## WHAT IS NEEDED
Out of the material that follows, write out exactly the lines from the line with "For every named" to the line with "828-276-3014 (1155, 2169)", both ends included, and no others.
╭─ WORKING DATA
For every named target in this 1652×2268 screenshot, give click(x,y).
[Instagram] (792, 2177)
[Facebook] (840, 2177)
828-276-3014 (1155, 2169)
╰─
╭─ WORKING DATA
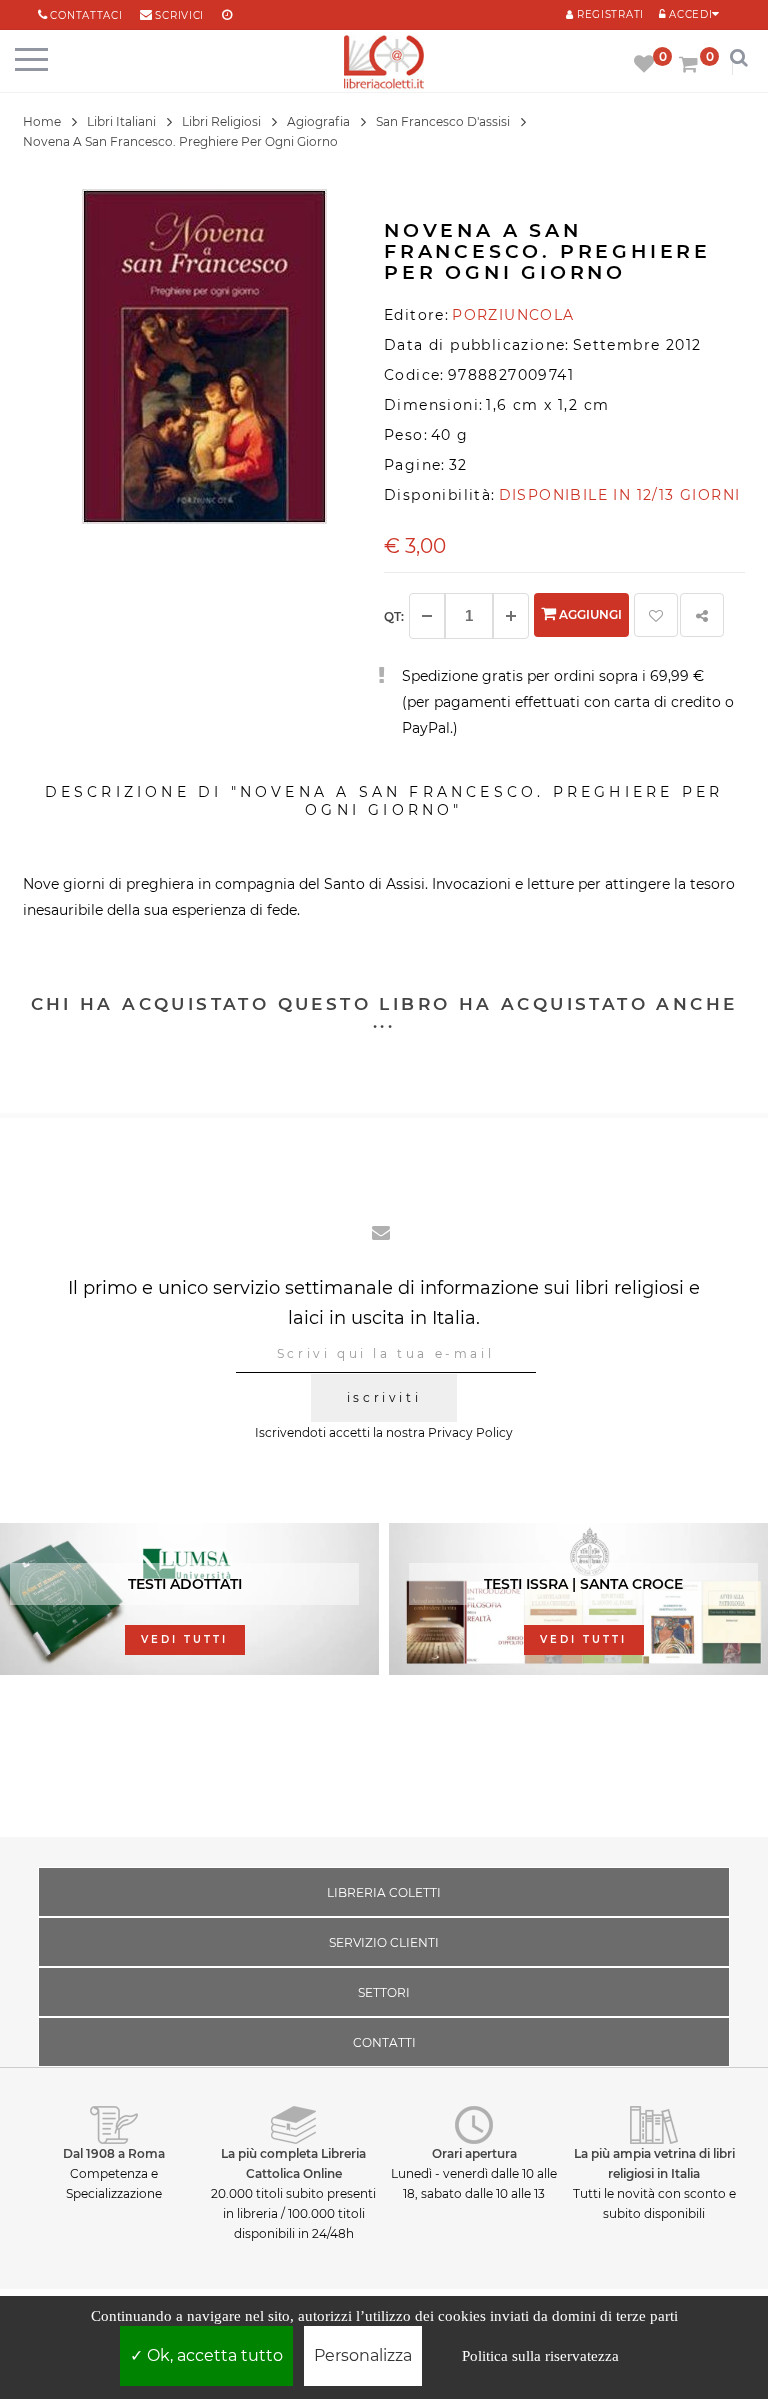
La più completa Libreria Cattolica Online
╰─
## TASK ANSWER
For every named target in this 1652×2268 screenshot, give click(x,y).
[Instagram] (792, 2177)
[Facebook] (840, 2177)
828-276-3014 (1155, 2169)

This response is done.